An exemption’s effect of simply allowing a religious school to “better ... advance [its] purposes” does not rise to a constitutionally prohibited magnitude. Amos,
Finally, Zoning Ordinance § 59-G-2.19(c) plainly satisfies Lemon's, third requirement that it not “foster ‘an excessive entanglement with religion.’ ”
V
Religion and the State wisely function in different arenas, but the people attending each arena are the same. Keeping religion and State distinct, while at the same time protecting the freedom of the people to act fully in both arenas, requires the State to recognize and even interact with religion, but not to manage or incorporate the religious arena itself by favoring religion over non-religion, by favoring non-religion over religion, by favoring one religion over another, or by distinguishing among religions. The State does not engage in any of these establishment activities when it exempts religious institutions from land-use regulations. Rather, such an exemption removes the State from forums in which religious conflict might otherwise require improper State action.

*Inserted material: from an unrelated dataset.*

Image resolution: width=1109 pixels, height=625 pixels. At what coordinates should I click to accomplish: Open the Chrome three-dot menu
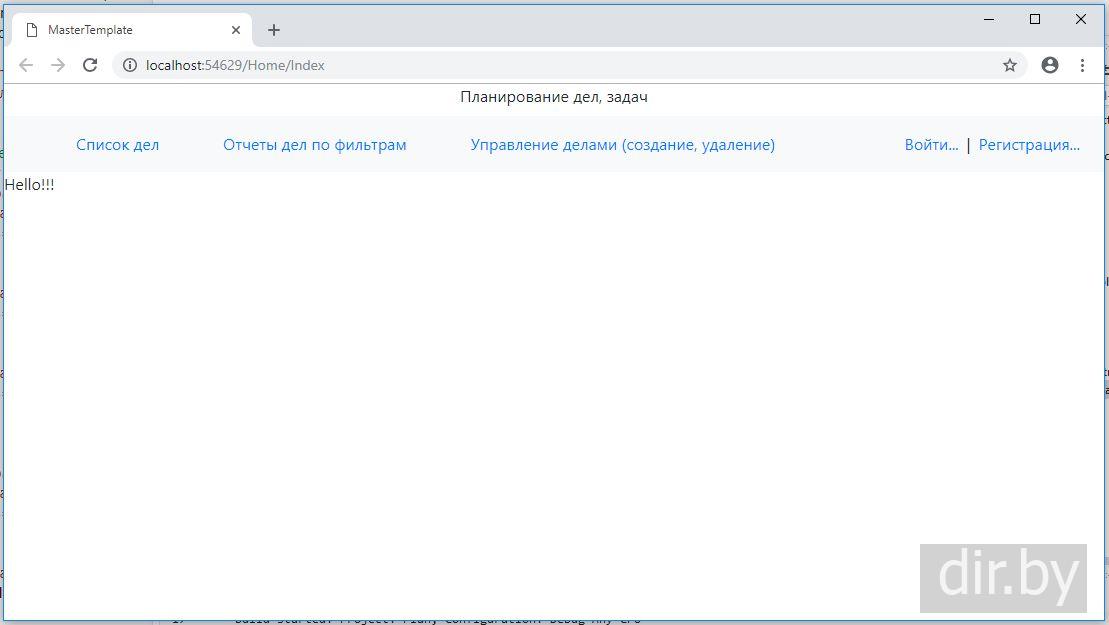(x=1082, y=65)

By providing an exemption to parochial schools or to any private school on property owned by a religious organization, Montgomery County has permissibly accommodated religion by allowing these schools to operate or renovate their facilities without obtaining a special exception. We plow no new ground in reaching this conclusion, which follows ineluctably from the holdings in Amos, Forest Hills, and Cohen.
Accordingly, we hold that Zoning Ordinance § 59-G-2.19(c) does not violate the Establishment Clause of the First Amendment, and the judgment of the district court is therefore
REVERSED.
Notes
This criticism has come even from members of the Supreme Court. See, e.g., Kiryas Joel,
Dissenting Opinion
dissenting:
The natural tension that exists between the Establishment and Free Exercise Clauses of the First Amendment requires that delicate lines be drawn. Although I agree with the analytical approach taken by the majority, I disagree with where they have drawn the line in this case. Because I do not agree that Montgomery County Zoning Ordinance § 59-G-2.19(c) is a permissible accommodation of religion, I conclude that it violates the Establishment Clause of the First Amendment and, accordingly, I dissent.
Relying on the rationale of Corporation of the Presiding Bishop of the Church of Jesus Christ of Latter-Day Saints v. Amos,
I disagree. Application of the County’s special exception procedures to the Con-nelly School would not significantly interfere with the school’s ability to define and carry out its mission. There is no danger that Montgomery County will become involved in regulating the school’s program of religious education by simply enforcing the generally applicable zoning rules and special exception procedures at issue in
I find further support for my conclusion that the challenged ordinance does not serve the secular purpose of avoiding governmental interference with the church’s mission in the language of the ordinance itself. On its face, County Zoning Ordinance § 59-G-2.19(c) applies not only to religious schools, but also to secular schools operated on property owned or leased by religious institutions. If the ordinance were a legitimate effort to avoid interference with the mission of religious schools, it would not be written so as to extend its benefits to schools that are not engaged in any sort of religious mission. The overinclusive language of the ordinance belies the legislative purpose accepted by the majority. For both of these reasons, therefore, I conclude that County Zoning Ordinance § 59-G-2.19(c) was not enacted with the legitimate secular purpose of avoiding governmental interference with the free exercise of religion.
In Amos, the Supreme Court marked a path for legislative actions which relieve religious institutions from generally applicable regulatory burdens in order to better accommodate the free exercise of religion. This court followed that path in Forest Hills by upholding a legislative exemption in Virginia which relieves religiously affiliated daycare centers from the burdens of licensing requirements applied to secular daycare facilities. In both Amos and Forest Hills, one can easily discern a genuine effort to allow religious institutions to operate programs and thereby fulfill their missions without significant, substantive interference from the government. In this case, however, I do not see any such genuine effort. Instead, I see something that looks very much like ordinary favoritism for religious property owners in Montgomery County. Because I believe that such favoritism is precisely what the Establishment Clause forbids, I would hold that Montgomery County Zoning Ordinance § 59-G-2.19(c) is invalid.